オープニングは嵐ちゃん。明らかに観客を意識した呼びかけとタイトルが映し出されたスクリーンを「すご〜い♡」と言いながら指差すというびっくりするほどメタメタなオープニングだったけど、「ゲームあんスタの世界をここに持ってきたわよ♡」みたいな舞台だったので分かりやすいオープニングだったんだなぁと後から思えば。最初に出てきたのがゲームで声優としても鳴上嵐を演じる北村諒の扮する嵐ちゃんだったことも、背景やBGMもライブ曲もあくまでターゲットはゲームプレイヤーなんだなと感じた。

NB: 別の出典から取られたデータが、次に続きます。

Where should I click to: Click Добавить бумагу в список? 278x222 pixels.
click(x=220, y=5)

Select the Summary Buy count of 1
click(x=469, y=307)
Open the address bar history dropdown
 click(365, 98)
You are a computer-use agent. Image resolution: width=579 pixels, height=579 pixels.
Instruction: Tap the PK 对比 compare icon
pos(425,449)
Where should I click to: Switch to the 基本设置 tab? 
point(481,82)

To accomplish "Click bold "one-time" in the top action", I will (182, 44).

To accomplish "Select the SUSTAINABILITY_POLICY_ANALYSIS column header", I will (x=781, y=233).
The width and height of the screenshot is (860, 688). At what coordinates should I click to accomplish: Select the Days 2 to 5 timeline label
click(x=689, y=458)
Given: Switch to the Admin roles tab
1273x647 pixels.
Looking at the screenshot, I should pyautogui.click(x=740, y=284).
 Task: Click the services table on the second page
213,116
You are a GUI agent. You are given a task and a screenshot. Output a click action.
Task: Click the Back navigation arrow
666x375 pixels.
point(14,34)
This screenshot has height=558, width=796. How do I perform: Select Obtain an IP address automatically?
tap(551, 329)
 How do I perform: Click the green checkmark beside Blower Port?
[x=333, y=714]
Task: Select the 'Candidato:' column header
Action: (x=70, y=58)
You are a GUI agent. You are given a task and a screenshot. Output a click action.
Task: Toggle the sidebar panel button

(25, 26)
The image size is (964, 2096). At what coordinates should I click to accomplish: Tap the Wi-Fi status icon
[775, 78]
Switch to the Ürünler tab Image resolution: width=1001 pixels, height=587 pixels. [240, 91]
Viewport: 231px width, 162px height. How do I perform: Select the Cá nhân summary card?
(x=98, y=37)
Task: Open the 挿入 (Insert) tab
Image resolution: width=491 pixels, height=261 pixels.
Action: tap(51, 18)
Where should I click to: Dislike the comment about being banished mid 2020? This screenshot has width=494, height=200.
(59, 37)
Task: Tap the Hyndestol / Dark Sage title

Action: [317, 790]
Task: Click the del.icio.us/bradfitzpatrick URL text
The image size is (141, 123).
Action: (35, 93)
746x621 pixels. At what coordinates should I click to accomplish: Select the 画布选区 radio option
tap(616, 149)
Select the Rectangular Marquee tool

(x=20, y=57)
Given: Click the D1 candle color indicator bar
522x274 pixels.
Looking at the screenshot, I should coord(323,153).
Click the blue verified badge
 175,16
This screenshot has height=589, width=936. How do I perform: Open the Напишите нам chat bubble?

ストーリーテラーが嵐ちゃんと泉くんだったのだけどこの二人が適役すぎて今後Knightsがストーリーに行っちゃったらストーリーテラー誰がやるんだろ…って心配になる程。舞台と観客の中間あたりに存在してつなぐ役割をしていたストーリーテラー。まず、「北村諒演じる鳴上嵐」があんステとあんスタを繋いで分かりやすくゲームプレイヤーをステージに導いてくれた。そして鳴上嵐が「オカマ」であること。多くの観客、そしてプレイヤーである「女性」に近い目線で「トリスタを見守る」「頑張る男の子を応援する」と言っている。これは同じKnightsでもゆうくん一人に心酔する瀬名泉では務まらない。プレイヤーがあんスタの世界に身を置くための分かり易い「転校生」が概念ごと存在しないあんステの世界で、もしかしたら観客は「鳴上嵐」を通してその世界にアクセスしていたのかもしれない。

わたしは推しキャラが泉くんなので、よく知った高崎翔太くんがやることに個人的に不安があったけどそんなもの吹き飛ばすほどの泉くん。「ちょ〜うざぁい」とか一生聞いてられると思った。ビジュアル公開のとき評価が最低だった双子も、舞台で見ると「葵兄弟ってこんなに可愛かったっけ?!」とびっくりするほどだった。ゲームをやっているときの印象とはまた違うけど、許せる範囲の新鮮なキャラ解釈で声と喋り方が可愛い。山中兄弟恐るべし。あと樋口裕太くんの神崎も可愛かった。こちらは原作に忠実な天然ぶりを、表情や動きで原作以上のものにしてる感じ。これぞ実写化の真骨頂だよね、すごい。トリスタは個人的にゆうくんの松村泰一郎さんが気になった。素顔見たときめっちゃ小劇団にいそうな顔!(偏見)って思ったらスタジオライフの人でなるほどね。スタジオライフ見に行きたいです。スバルとゆうくんのやりとりも良かった。小澤廉の明星スバルが、明星スバルの突拍子も無い自由さとか不気味な明るさとかすっごい伝わって、わたしは絶対明星スバルを理解することはできないし、彼を理解して表現しきった小澤廉すげぇって思った…ほっけーはなんかいっけーでした。2.5次元舞台はビジュアルが重要視されがちだけど、実際見てみると魅力を感じるかどうかはやっぱり役者の力次第だなって。遠目だしヘアメイクと衣装さえちゃんとしてればビジュアルはキャラに見えるから。御目当てだった赤澤遼太郎くんはパンフに「成長の星!」って書いてあってなるほどがんばれ!って。いやすっごい可愛かったけど。ユニット衣装がグラマラスでツボだったけど。竜王戦で「がるるるr」とか言っちゃうバカっぽさとかもすごい好きだけど。
 
ストーリーはメインストーリーの紅月戦までを転校生を排除してなぞった感じ。原作の都合仕方ないんだけど伏線は特に無いし、問題が起こっても告白があってもそのシーンのうちに解決しちゃうから芝居だけでは1時間以上もたないかも。そういう意味ではライブシーン慌ただしいけどちょこちょこあるから2時間40分飽きずに観てられた。ライブステージ的には紅月の「百花繚乱、紅月夜」が好きでした。本当視聴でもユニットソング聞いていけば良かった…ただやっぱドルステ民としてはライブシーン物足りなさあったからライブイベントやって欲しいです。6本ペンラ振りたい。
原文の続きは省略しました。